Torino Kefeni'nin Dijital Rekonstrüksiyonu
Belki de en ünlü "kutsal emanet" olan Torino Kefeni, çarmıha gerilmiş bir adamın hem ön hem de arka kısmında belirgin bir izini taşıyan eski bir keten bezdir. Efsaneye göre, İsa'nın MS 30 civarında ölümünden sonra kefene sarıldığı söylenir. Ancak modern bilimsel tarihleme yöntemleri, kefenin aslında 1260-1390 yılları arasına tarihlenen ortaçağ kökenli bir eser olduğunu ortaya koymuştur. 3D tasarımcısı Cícero Moraes, kefenin ortaçağ sahtekarlığı olduğuna dair iddiaları daha güçlü kılmak amacıyla 3 boyutlu dijital bir rekonstrüksiyon oluşturdu. Bu çalışma, "Archaeometry" dergisinde yayımlanan bir makalede detaylandırılmıştır.

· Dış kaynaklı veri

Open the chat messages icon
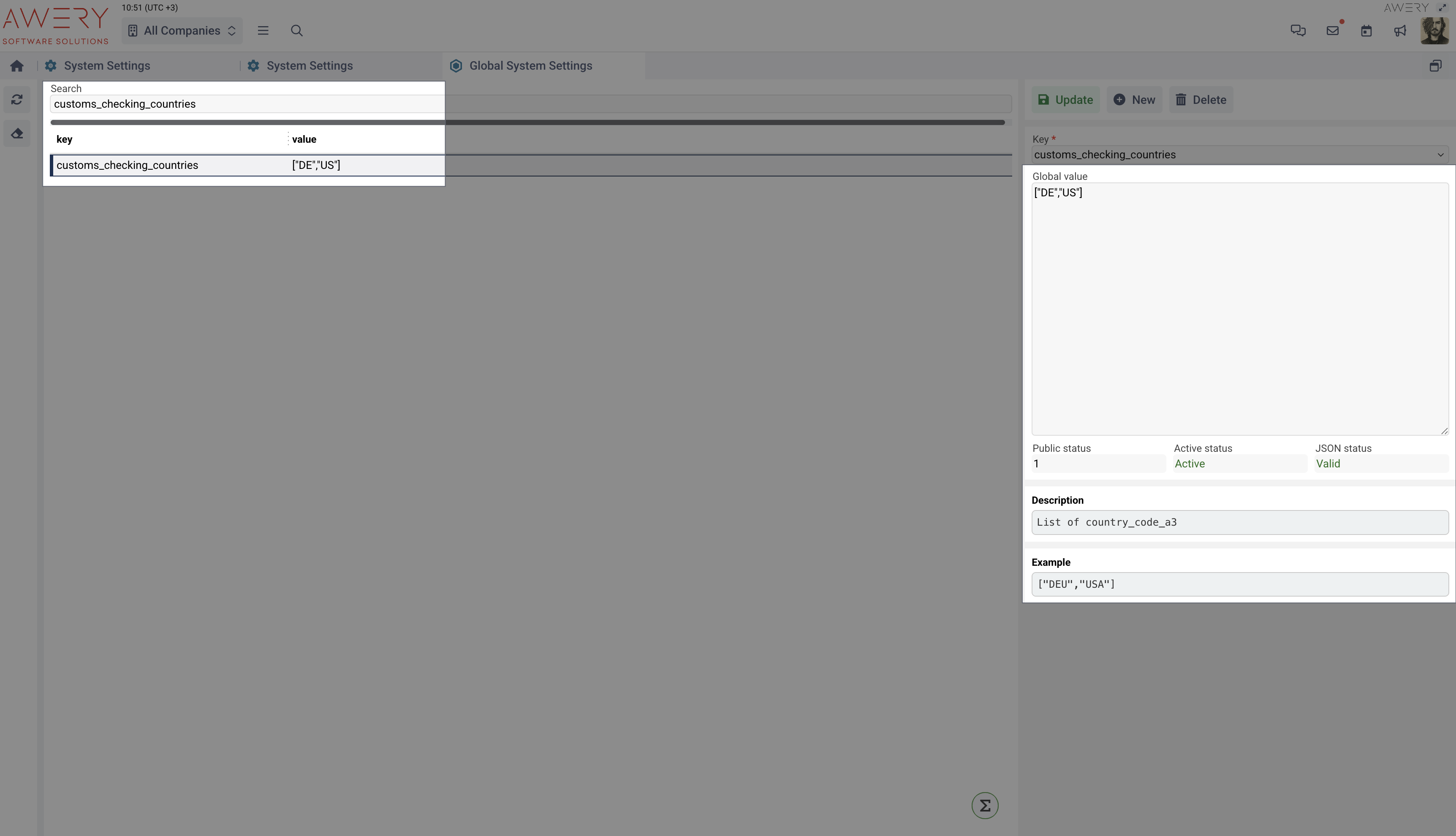The image size is (1456, 836). click(1298, 31)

Moraes, bir çarşafın hem 3 boyutlu bir insan formuna hem de bir bas-relif oyma üzerine nasıl örtüldüğünü simüle eden bilgisayar modelleri geliştirdi. Bu testler sonucunda, kefendeki figürün oyma ile daha uyumlu olduğu sonucuna vardı. Bu durum, kefenin gerçek bir bedene sarılmaktan ziyade sanatsal bir temsil veya ortaçağ eseri olarak yaratılmış olma olasılığını güçlendiriyor. Bu bulgu, kefenin hiçbir zaman gerçek bir bedene sarılmadığını da göstermektedir. Özellikle, insan yüzünün kumaşla sarıldığında daha geniş görünmesi olarak bilinen "Agamemnon maskesi etkisi"nin kefende bulunmaması dikkat çekicidir.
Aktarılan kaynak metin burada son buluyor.